● Work task: Once you have read the listing, retype all of it exactly.

######

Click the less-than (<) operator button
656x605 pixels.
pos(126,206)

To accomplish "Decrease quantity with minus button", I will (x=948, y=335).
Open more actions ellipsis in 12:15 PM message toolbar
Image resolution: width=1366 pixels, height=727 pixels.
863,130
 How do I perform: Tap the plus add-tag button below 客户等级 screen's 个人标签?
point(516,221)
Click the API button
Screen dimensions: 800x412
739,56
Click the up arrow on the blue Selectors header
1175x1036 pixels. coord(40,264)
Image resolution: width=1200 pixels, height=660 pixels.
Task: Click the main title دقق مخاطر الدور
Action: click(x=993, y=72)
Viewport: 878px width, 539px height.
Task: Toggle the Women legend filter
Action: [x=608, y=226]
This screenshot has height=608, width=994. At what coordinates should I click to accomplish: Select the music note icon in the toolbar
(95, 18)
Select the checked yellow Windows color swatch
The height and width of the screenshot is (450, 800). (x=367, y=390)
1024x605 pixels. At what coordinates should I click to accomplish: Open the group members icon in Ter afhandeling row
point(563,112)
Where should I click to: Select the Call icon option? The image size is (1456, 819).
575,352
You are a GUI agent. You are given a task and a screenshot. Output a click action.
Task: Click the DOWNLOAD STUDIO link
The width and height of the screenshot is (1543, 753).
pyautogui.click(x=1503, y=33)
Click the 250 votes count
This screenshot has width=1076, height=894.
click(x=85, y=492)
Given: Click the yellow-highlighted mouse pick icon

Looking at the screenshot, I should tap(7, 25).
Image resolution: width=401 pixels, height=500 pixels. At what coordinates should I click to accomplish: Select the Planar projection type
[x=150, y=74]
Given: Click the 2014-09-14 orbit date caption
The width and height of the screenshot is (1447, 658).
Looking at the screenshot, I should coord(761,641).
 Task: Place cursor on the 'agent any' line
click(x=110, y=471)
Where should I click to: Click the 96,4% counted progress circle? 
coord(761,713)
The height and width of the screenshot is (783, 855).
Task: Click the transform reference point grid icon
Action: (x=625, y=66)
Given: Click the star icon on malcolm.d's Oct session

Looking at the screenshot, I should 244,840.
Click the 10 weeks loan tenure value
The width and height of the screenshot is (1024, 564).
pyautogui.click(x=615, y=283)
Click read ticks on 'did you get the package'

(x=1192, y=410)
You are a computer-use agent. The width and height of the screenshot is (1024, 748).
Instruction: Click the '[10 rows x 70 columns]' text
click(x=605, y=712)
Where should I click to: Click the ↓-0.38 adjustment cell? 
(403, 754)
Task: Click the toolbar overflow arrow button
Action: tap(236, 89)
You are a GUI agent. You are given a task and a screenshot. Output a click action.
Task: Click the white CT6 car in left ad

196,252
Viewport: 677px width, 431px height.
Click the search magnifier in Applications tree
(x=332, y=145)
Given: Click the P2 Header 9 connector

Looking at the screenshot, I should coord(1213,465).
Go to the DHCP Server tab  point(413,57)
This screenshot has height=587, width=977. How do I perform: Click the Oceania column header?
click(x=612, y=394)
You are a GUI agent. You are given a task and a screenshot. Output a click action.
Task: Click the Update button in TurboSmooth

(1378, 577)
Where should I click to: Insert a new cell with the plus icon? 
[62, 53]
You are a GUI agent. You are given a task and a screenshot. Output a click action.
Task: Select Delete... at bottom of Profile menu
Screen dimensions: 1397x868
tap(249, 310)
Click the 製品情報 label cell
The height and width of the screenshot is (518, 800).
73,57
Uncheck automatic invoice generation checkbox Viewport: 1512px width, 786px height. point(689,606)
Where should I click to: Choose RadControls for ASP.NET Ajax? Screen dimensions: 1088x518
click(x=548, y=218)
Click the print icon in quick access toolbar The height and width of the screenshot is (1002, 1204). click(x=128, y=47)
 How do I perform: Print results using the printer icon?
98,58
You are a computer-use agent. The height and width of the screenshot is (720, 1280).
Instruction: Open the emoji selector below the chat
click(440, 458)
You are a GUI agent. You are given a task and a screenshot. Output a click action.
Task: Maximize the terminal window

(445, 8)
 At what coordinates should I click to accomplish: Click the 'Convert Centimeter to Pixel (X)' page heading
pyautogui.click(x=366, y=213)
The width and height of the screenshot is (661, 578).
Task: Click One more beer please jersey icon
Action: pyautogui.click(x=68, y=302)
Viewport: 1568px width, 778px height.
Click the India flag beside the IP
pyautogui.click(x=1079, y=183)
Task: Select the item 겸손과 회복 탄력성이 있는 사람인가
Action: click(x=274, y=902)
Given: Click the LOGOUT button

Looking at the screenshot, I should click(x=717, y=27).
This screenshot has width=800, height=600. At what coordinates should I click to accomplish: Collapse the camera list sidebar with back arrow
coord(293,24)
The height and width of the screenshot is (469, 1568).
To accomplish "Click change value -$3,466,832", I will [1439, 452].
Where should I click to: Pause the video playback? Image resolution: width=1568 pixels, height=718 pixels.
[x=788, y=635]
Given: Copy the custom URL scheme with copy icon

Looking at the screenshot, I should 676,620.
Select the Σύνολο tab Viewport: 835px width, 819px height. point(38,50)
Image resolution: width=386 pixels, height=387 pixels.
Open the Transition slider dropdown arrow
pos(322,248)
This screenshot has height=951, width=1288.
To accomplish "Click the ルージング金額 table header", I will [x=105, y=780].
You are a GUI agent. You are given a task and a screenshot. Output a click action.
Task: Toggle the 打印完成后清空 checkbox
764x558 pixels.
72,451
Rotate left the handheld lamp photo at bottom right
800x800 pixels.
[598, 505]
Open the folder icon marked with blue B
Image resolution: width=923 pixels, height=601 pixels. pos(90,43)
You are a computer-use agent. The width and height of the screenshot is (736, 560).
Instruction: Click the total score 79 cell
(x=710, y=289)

######

● Problem solution:
Click the less-than (<) operator button
656x605 pixels.
pos(126,206)

To accomplish "Decrease quantity with minus button", I will (x=948, y=335).
Open more actions ellipsis in 12:15 PM message toolbar
Image resolution: width=1366 pixels, height=727 pixels.
863,130
 How do I perform: Tap the plus add-tag button below 客户等级 screen's 个人标签?
point(516,221)
Click the API button
Screen dimensions: 800x412
739,56
Click the up arrow on the blue Selectors header
1175x1036 pixels. coord(40,264)
Image resolution: width=1200 pixels, height=660 pixels.
Task: Click the main title دقق مخاطر الدور
Action: click(x=993, y=72)
Viewport: 878px width, 539px height.
Task: Toggle the Women legend filter
Action: [x=608, y=226]
This screenshot has height=608, width=994. At what coordinates should I click to accomplish: Select the music note icon in the toolbar
(95, 18)
Select the checked yellow Windows color swatch
The height and width of the screenshot is (450, 800). (x=367, y=390)
1024x605 pixels. At what coordinates should I click to accomplish: Open the group members icon in Ter afhandeling row
point(563,112)
Where should I click to: Select the Call icon option? The image size is (1456, 819).
575,352
You are a GUI agent. You are given a task and a screenshot. Output a click action.
Task: Click the DOWNLOAD STUDIO link
The width and height of the screenshot is (1543, 753).
pyautogui.click(x=1503, y=33)
Click the 250 votes count
This screenshot has width=1076, height=894.
click(x=85, y=492)
Given: Click the yellow-highlighted mouse pick icon

Looking at the screenshot, I should tap(7, 25).
Image resolution: width=401 pixels, height=500 pixels. At what coordinates should I click to accomplish: Select the Planar projection type
[x=150, y=74]
Given: Click the 2014-09-14 orbit date caption
The width and height of the screenshot is (1447, 658).
Looking at the screenshot, I should coord(761,641).
 Task: Place cursor on the 'agent any' line
click(x=110, y=471)
Where should I click to: Click the 96,4% counted progress circle? 
coord(761,713)
The height and width of the screenshot is (783, 855).
Task: Click the transform reference point grid icon
Action: (x=625, y=66)
Given: Click the star icon on malcolm.d's Oct session

Looking at the screenshot, I should 244,840.
Click the 10 weeks loan tenure value
The width and height of the screenshot is (1024, 564).
pyautogui.click(x=615, y=283)
Click read ticks on 'did you get the package'

(x=1192, y=410)
You are a computer-use agent. The width and height of the screenshot is (1024, 748).
Instruction: Click the '[10 rows x 70 columns]' text
click(x=605, y=712)
Where should I click to: Click the ↓-0.38 adjustment cell? 
(403, 754)
Task: Click the toolbar overflow arrow button
Action: tap(236, 89)
You are a GUI agent. You are given a task and a screenshot. Output a click action.
Task: Click the white CT6 car in left ad

196,252
Viewport: 677px width, 431px height.
Click the search magnifier in Applications tree
(x=332, y=145)
Given: Click the P2 Header 9 connector

Looking at the screenshot, I should coord(1213,465).
Go to the DHCP Server tab  point(413,57)
This screenshot has height=587, width=977. How do I perform: Click the Oceania column header?
click(x=612, y=394)
You are a GUI agent. You are given a task and a screenshot. Output a click action.
Task: Click the Update button in TurboSmooth

(1378, 577)
Where should I click to: Insert a new cell with the plus icon? 
[62, 53]
You are a GUI agent. You are given a task and a screenshot. Output a click action.
Task: Select Delete... at bottom of Profile menu
Screen dimensions: 1397x868
tap(249, 310)
Click the 製品情報 label cell
The height and width of the screenshot is (518, 800).
73,57
Uncheck automatic invoice generation checkbox Viewport: 1512px width, 786px height. point(689,606)
Where should I click to: Choose RadControls for ASP.NET Ajax? Screen dimensions: 1088x518
click(x=548, y=218)
Click the print icon in quick access toolbar The height and width of the screenshot is (1002, 1204). click(x=128, y=47)
 How do I perform: Print results using the printer icon?
98,58
You are a computer-use agent. The height and width of the screenshot is (720, 1280).
Instruction: Open the emoji selector below the chat
click(440, 458)
You are a GUI agent. You are given a task and a screenshot. Output a click action.
Task: Maximize the terminal window

(445, 8)
 At what coordinates should I click to accomplish: Click the 'Convert Centimeter to Pixel (X)' page heading
pyautogui.click(x=366, y=213)
The width and height of the screenshot is (661, 578).
Task: Click One more beer please jersey icon
Action: pyautogui.click(x=68, y=302)
Viewport: 1568px width, 778px height.
Click the India flag beside the IP
pyautogui.click(x=1079, y=183)
Task: Select the item 겸손과 회복 탄력성이 있는 사람인가
Action: click(x=274, y=902)
Given: Click the LOGOUT button

Looking at the screenshot, I should click(x=717, y=27).
This screenshot has width=800, height=600. At what coordinates should I click to accomplish: Collapse the camera list sidebar with back arrow
coord(293,24)
The height and width of the screenshot is (469, 1568).
To accomplish "Click change value -$3,466,832", I will [1439, 452].
Where should I click to: Pause the video playback? Image resolution: width=1568 pixels, height=718 pixels.
[x=788, y=635]
Given: Copy the custom URL scheme with copy icon

Looking at the screenshot, I should 676,620.
Select the Σύνολο tab Viewport: 835px width, 819px height. point(38,50)
Image resolution: width=386 pixels, height=387 pixels.
Open the Transition slider dropdown arrow
pos(322,248)
This screenshot has height=951, width=1288.
To accomplish "Click the ルージング金額 table header", I will [x=105, y=780].
You are a GUI agent. You are given a task and a screenshot. Output a click action.
Task: Toggle the 打印完成后清空 checkbox
764x558 pixels.
72,451
Rotate left the handheld lamp photo at bottom right
800x800 pixels.
[598, 505]
Open the folder icon marked with blue B
Image resolution: width=923 pixels, height=601 pixels. pos(90,43)
You are a computer-use agent. The width and height of the screenshot is (736, 560).
Instruction: Click the total score 79 cell
(x=710, y=289)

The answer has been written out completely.